Una mañana con Alejandro Pedregosa

O, Alejandro Pedregosa. Cuadernos del Vigía, 2017.
Al salir de la cochera, a la altura de la panadería de Carril del Picón, nos damos un abrazo de despedida en el que quedo contenido. Yo voy a comprar el pan y él marcha hacia su casa del Paseo del Salón. Atrás queda el trayecto en coche, una mañana de sol plomizo en la que uno se ha puesto al día en el apartado de conocidos y perdidos. La charla con los alumnos ha sido todo un éxito. Tenemos este año, le digo, una cantera de lectores y escritores –un alumno por cada tres alumnas– que ya quisiera yo a su edad. Y a la mía, debería añadir. Además he aprendido algunas cosas sobre el déficit de vida que proyecta uno en otros, o mejor dicho que proyecta uno sobre sí mismo saltando sobre los hombros de los otros. Saltamontes de la frustración, de hombro en hombro por el tiempo.

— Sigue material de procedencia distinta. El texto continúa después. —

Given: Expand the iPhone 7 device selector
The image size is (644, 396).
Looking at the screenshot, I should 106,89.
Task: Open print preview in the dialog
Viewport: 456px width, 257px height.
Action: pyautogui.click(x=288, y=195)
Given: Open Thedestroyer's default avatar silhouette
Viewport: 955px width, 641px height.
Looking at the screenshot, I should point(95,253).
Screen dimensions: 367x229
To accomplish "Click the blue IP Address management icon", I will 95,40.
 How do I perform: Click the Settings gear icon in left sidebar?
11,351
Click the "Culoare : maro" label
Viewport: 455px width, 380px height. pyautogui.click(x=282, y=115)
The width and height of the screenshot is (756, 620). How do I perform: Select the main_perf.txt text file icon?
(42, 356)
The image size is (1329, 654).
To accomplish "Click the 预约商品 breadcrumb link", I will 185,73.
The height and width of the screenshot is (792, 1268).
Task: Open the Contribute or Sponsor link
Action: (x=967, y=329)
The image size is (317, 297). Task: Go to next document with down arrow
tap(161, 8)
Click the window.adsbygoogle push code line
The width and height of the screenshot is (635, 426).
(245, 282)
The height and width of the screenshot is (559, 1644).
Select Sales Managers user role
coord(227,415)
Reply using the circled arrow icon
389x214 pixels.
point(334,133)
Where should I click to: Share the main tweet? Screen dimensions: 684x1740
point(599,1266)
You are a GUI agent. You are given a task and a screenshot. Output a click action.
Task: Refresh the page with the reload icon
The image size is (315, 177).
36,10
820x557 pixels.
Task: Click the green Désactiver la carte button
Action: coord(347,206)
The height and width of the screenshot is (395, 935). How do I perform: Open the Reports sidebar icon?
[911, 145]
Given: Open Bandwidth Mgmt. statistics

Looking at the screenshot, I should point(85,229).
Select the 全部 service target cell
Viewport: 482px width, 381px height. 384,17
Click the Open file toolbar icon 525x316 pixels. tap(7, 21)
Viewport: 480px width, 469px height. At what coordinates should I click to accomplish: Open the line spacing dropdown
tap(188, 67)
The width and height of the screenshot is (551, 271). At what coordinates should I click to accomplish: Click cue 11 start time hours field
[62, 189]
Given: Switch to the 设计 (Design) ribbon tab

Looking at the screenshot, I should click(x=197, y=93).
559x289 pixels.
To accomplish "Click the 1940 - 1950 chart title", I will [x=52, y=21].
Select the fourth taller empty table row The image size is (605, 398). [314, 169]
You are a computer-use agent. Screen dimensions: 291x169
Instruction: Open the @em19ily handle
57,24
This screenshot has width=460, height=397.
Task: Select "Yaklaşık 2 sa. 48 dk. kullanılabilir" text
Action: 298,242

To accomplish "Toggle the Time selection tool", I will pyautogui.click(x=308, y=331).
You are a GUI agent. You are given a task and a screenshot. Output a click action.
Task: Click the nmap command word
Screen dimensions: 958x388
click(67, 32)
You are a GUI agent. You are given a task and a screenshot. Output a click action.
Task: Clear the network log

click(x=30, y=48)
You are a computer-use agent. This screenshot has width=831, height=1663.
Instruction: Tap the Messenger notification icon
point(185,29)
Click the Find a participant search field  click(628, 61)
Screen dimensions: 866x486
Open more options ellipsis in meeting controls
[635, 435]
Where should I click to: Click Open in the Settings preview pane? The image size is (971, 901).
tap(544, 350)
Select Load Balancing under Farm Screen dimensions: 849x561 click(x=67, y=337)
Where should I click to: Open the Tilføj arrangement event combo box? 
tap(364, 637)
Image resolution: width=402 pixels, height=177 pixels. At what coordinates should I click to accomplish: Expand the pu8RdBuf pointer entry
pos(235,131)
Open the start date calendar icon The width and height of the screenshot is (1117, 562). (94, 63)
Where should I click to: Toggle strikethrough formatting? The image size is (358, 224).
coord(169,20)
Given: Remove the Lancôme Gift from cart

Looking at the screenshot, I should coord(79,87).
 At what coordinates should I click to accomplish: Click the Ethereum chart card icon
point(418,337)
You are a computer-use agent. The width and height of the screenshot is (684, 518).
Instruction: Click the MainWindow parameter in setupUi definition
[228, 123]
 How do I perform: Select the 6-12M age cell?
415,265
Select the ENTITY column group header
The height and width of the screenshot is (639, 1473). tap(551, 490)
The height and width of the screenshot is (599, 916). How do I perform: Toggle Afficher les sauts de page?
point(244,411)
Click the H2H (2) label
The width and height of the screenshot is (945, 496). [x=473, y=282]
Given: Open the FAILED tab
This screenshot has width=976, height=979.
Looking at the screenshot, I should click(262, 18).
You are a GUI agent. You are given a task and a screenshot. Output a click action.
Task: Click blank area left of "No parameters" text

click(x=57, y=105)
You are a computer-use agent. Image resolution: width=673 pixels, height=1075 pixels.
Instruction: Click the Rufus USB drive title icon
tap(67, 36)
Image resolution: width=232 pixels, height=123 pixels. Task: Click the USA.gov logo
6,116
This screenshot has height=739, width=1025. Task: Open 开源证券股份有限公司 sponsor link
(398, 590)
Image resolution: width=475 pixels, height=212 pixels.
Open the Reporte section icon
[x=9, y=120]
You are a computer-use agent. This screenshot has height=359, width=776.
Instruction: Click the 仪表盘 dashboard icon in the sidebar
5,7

Dice Pepo que, si bien lleva escribiendo veinte años o más, solo ha conseguido vivir de la escritura los últimos cinco. Y sin alardes. Recuerdo las palabras de un escritor sobre las ventajas de no vivir de la escritura: estar a salvo de las premuras y los contratos, la escritura así se preserva natural pues no está condicionada por unas expectativas comerciales o una relación contractual, puede llevar su propio ritmo. Este dilema entre una escritura esencial y otra, digamos, comercial se encuentra magistralmente expuesto en el relato Ratoncito Peres, una de las piezas fundamentales del libro O: Soy un hombre manso, no tengo rebeldía. Soy un hombre manso... y feliz. Sucede a veces, sin embargo, que la escritura se ve asfixiada por ese otro ritmo de los días, empieza siendo un elemento más del engranaje que termina arrinconándola como a las aficiones. También vive uno sin alardes, por cierto.


Considera nuestro escritor invitado el Romanticismo como padre putativo de algunos de los males que nos aquejan hoy. A saber: los nacionalismos, peligrosas fantasmagorías engordadas por las desigualdades económicas (“donde hay posibles no hay nación”, sic), y el exceso de yo en su versión de hinchazón purulenta: Instagram y derivados. Señala el origen de su vocación literaria en los viajes que hacía con sus padres, siendo niño, entre Granada y Marbella, cuando tras las ventanas de los edificios imaginaba historias que, en aquella España de los ochenta y bajo la mirada inquieta de un adolescente, consistían en asuntos de drogas o de sexo. Contarse cuentos. En cualquier caso, matiza, es una necesidad gozosa pues no es su caso el del escritor atormentado sino un oficio lleno de alegría. Esa alegría, me pregunta alguien, ¿es impostada o real? Es real, le respondo. No se puede fingir siempre. Quizás ese sea el mayor don de Pepo, saberse dichoso por ser quien es y hacer lo que hace. Y no hablar nunca mal de nadie, que no es cosa menor.

Nada que reprochar. Más leyendo los relatos mínimos de O, ingeniosos, certeros, calibrados con mano experta hacia el artefacto artístico o trampa artesanal en la que cae uno a poco que tropiece con alguna palabra afilada. Una vez dentro se comprende el Premio Andalucía de la Crítica, reconocimiento a un escritor que apuesta la vida en ello, si no la vida al menos la subsistencia. Durante el trayecto en coche suena el móvil. «No te preocupes por nada, te llevo yo al hotel». Pepo ultima la logística de una invitada a otro evento literario que él mismo dirige. Llevo un mes sin parar, me dice. Pero está contento, claro. Al llamar al instituto, una voz lejana pregunta a través del telefonillo la identidad del forastero. Tres palabras bastan para que se abra la puerta y no haya más preguntas: “Soy el escritor”.